*** Opening Working data ***
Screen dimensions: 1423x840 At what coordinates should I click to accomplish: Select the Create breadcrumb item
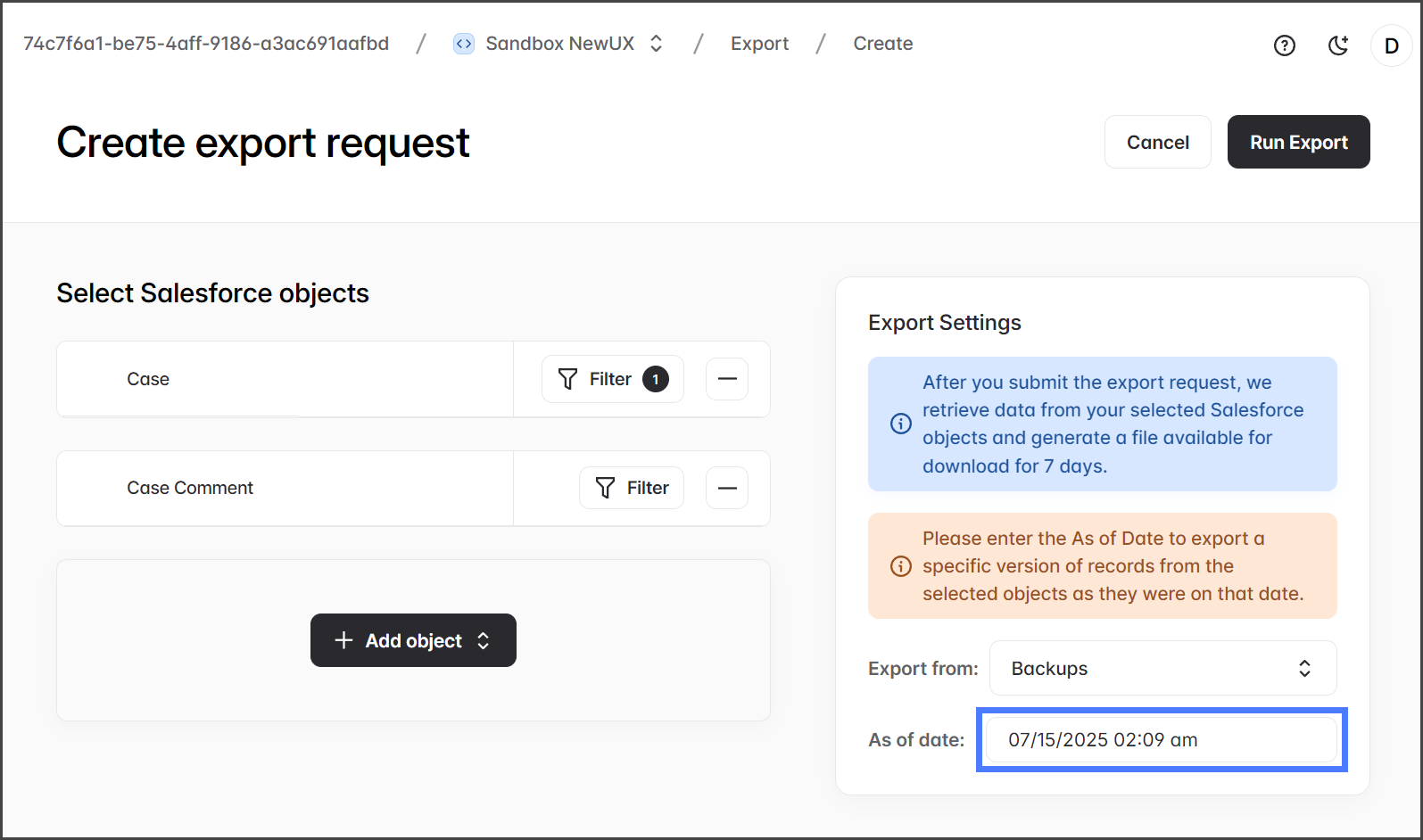point(882,44)

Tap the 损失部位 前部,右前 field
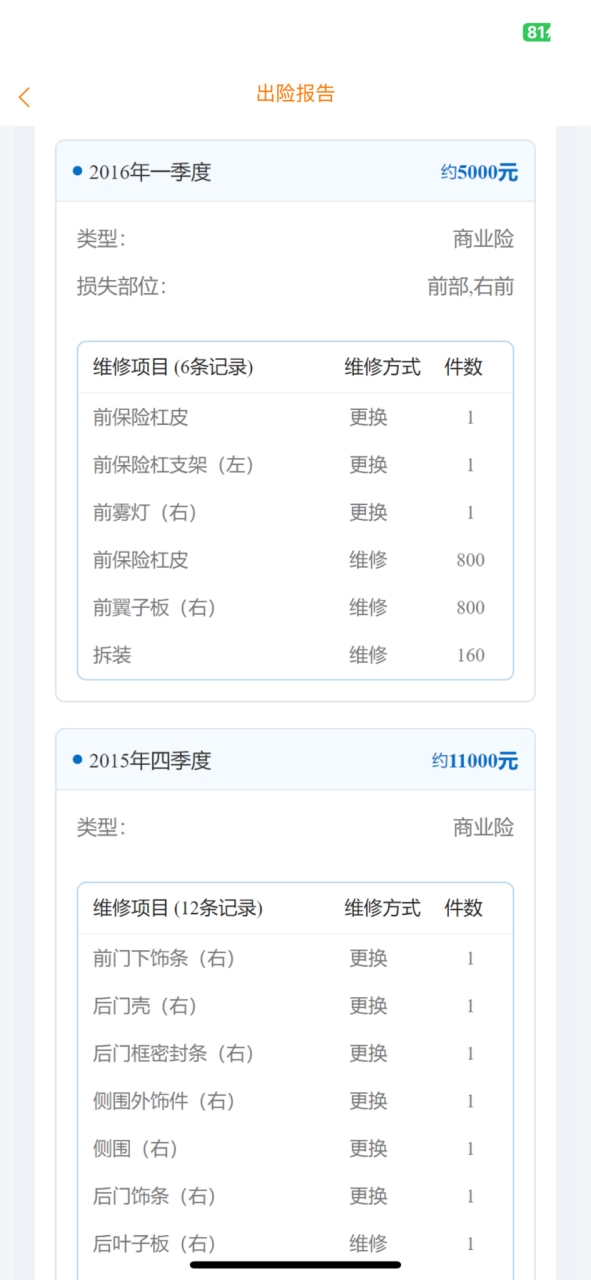[295, 287]
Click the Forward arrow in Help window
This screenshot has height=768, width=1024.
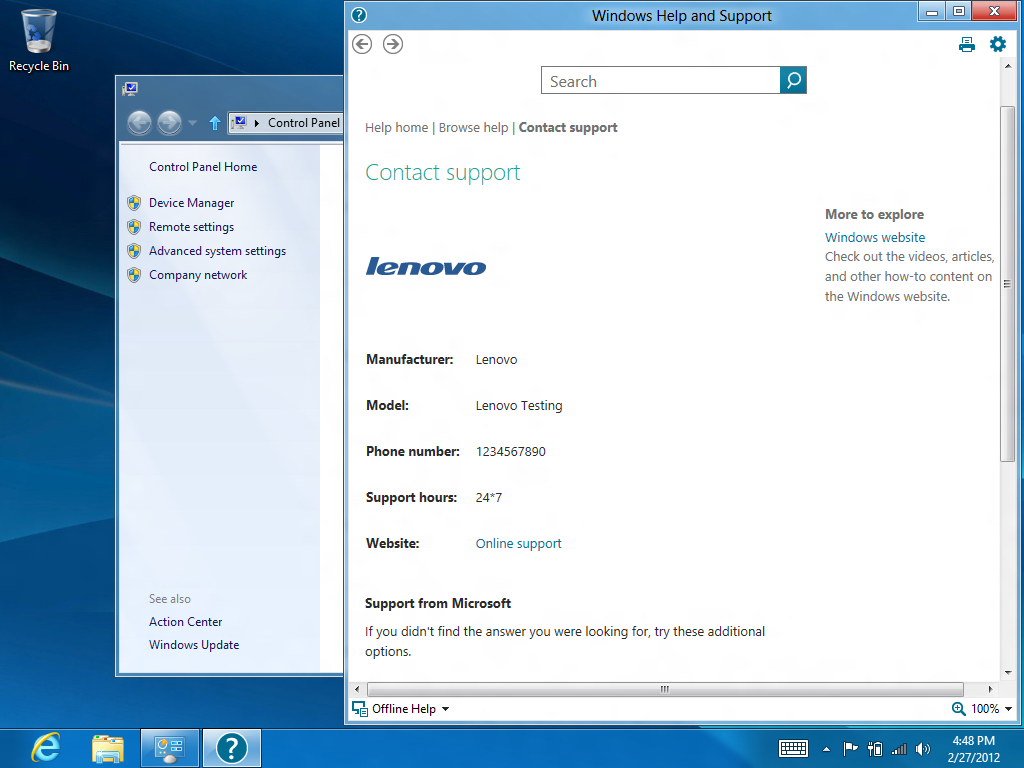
*** Closing Working data ***
**Goal of the exercise**
Exact repetition of all the records is required, with the pictures excluded.

**Output below**
Screen dimensions: 1423x840 At what coordinates should I click to accomplish: Select the Create breadcrumb item
point(882,44)

Tap the 损失部位 前部,右前 field
[295, 287]
Click the Forward arrow in Help window
This screenshot has height=768, width=1024.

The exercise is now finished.